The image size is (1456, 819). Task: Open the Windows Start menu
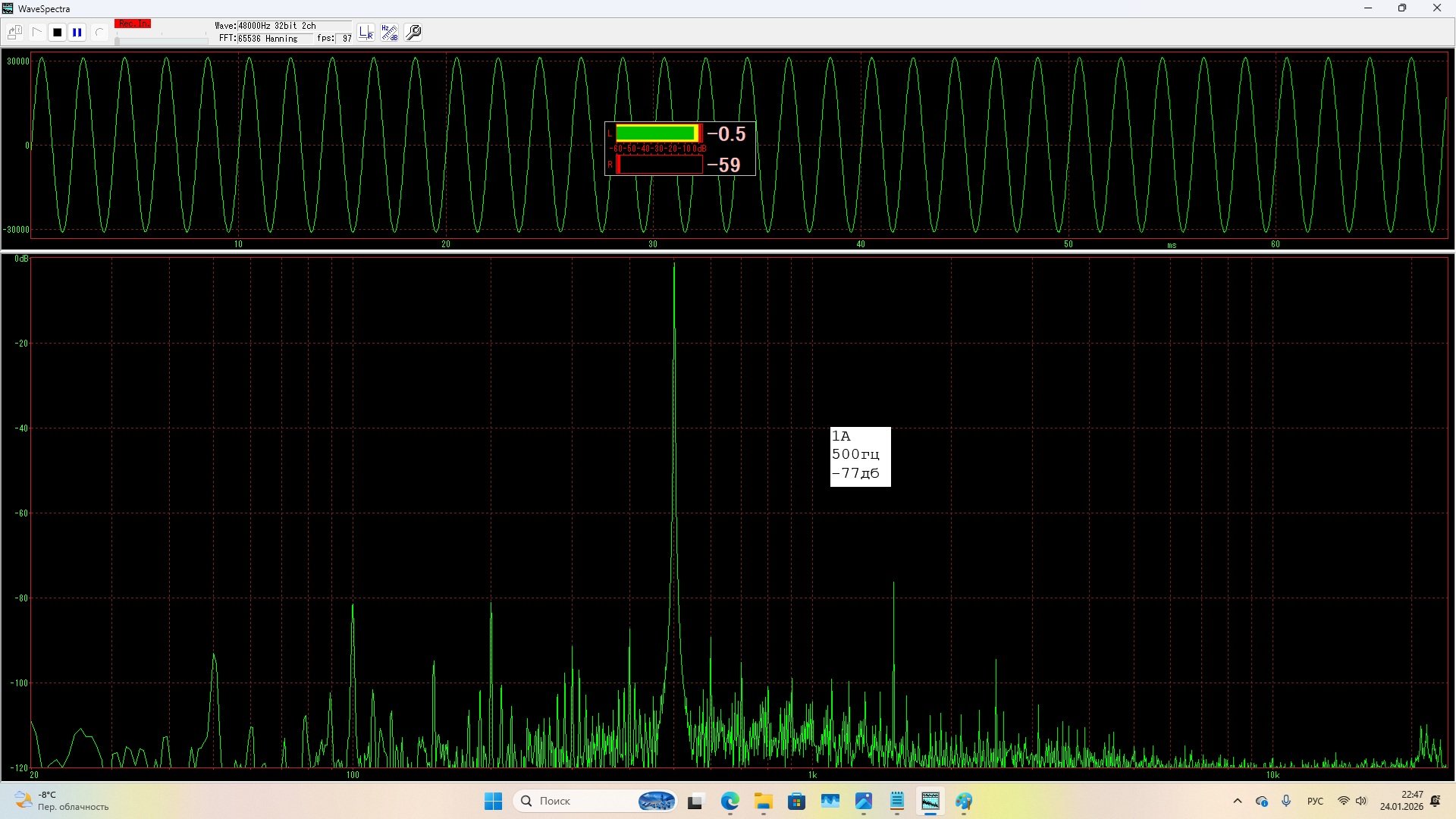tap(493, 801)
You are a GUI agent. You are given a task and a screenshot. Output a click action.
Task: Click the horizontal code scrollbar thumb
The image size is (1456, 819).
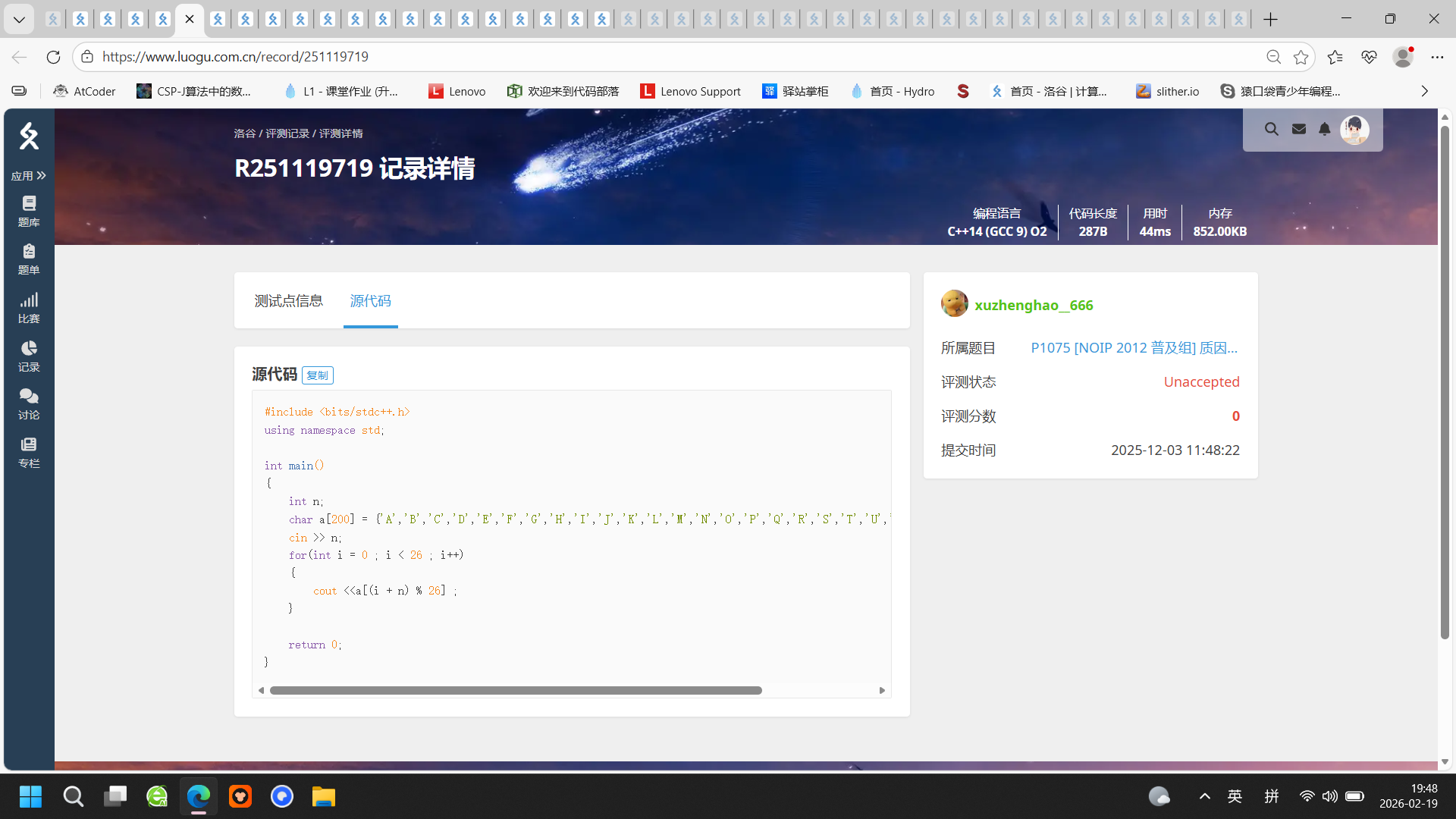tap(516, 690)
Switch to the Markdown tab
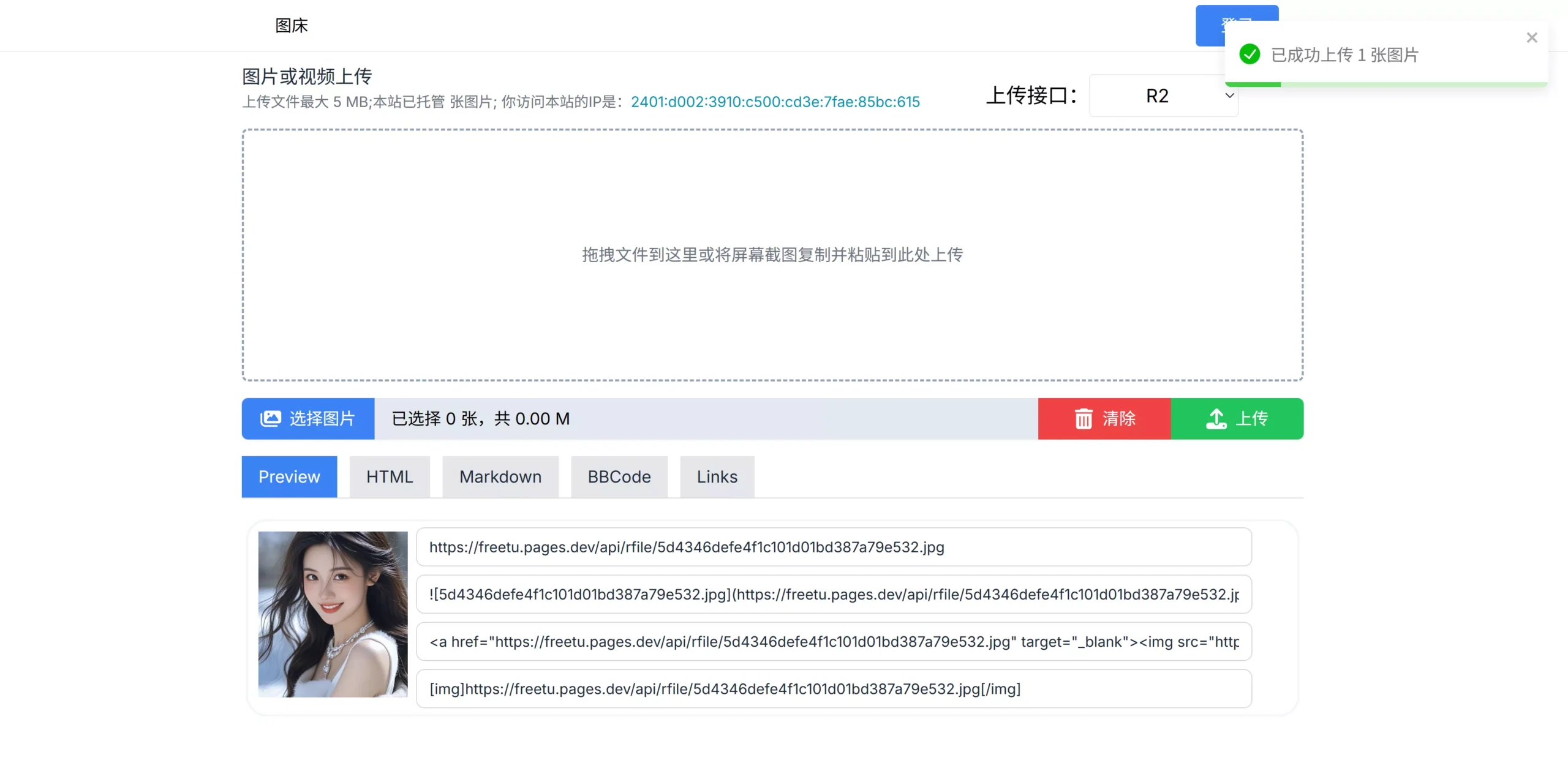Viewport: 1568px width, 760px height. point(500,476)
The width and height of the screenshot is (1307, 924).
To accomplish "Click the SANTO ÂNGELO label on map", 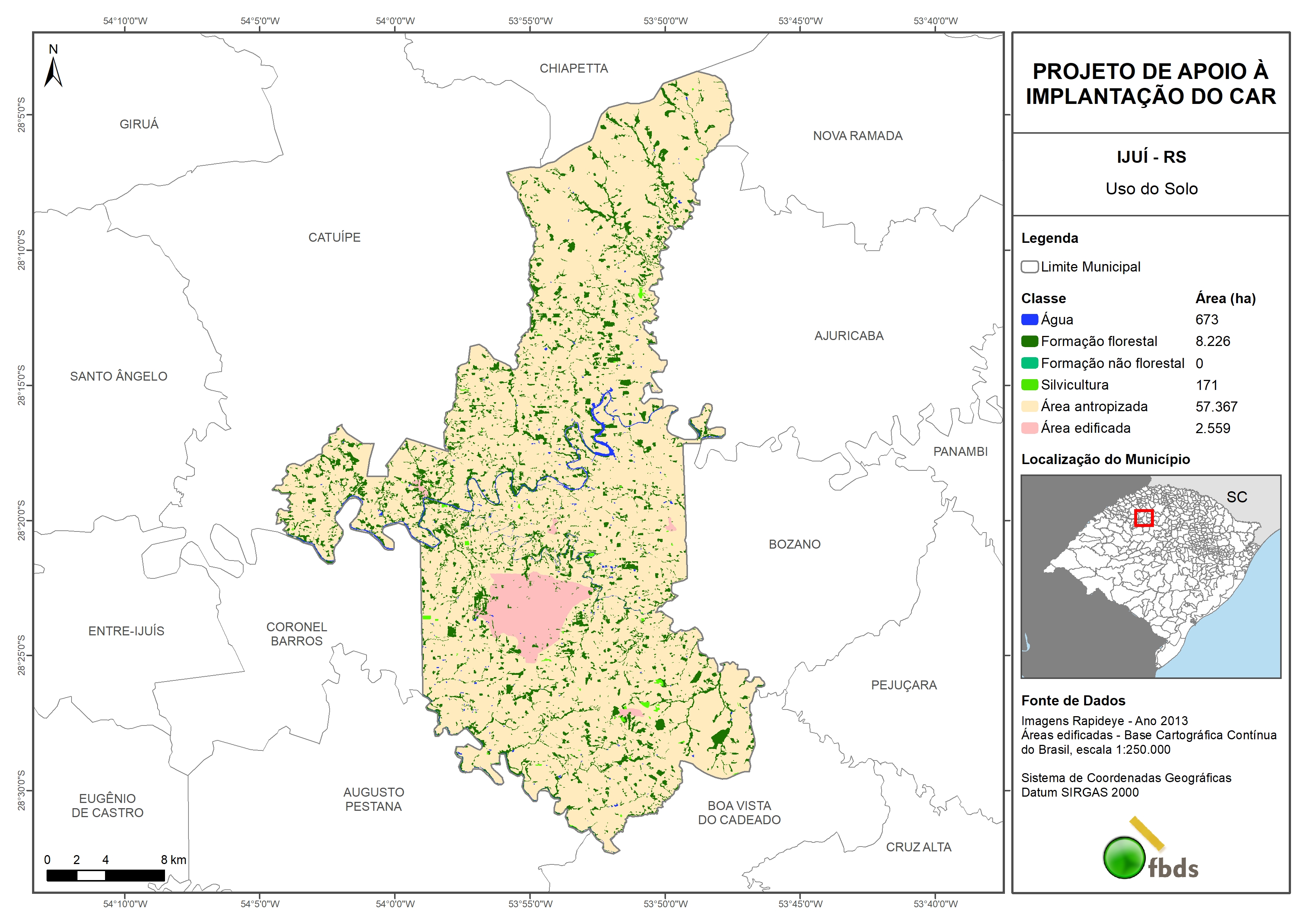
* * *
• WHAT TO WORK ON
Wherever a picture appears in the listing above, drop it, and restate the rest exactly.

• ANSWER AREA
The image size is (1456, 819). Task: Open the Windows Start menu
tap(493, 801)
You are a GUI agent. You are given a task and a screenshot. Output a click action.
Task: Click the horizontal code scrollbar thumb
The image size is (1456, 819).
tap(516, 690)
Switch to the Markdown tab
Viewport: 1568px width, 760px height. point(500,476)
The width and height of the screenshot is (1307, 924).
To accomplish "Click the SANTO ÂNGELO label on map", 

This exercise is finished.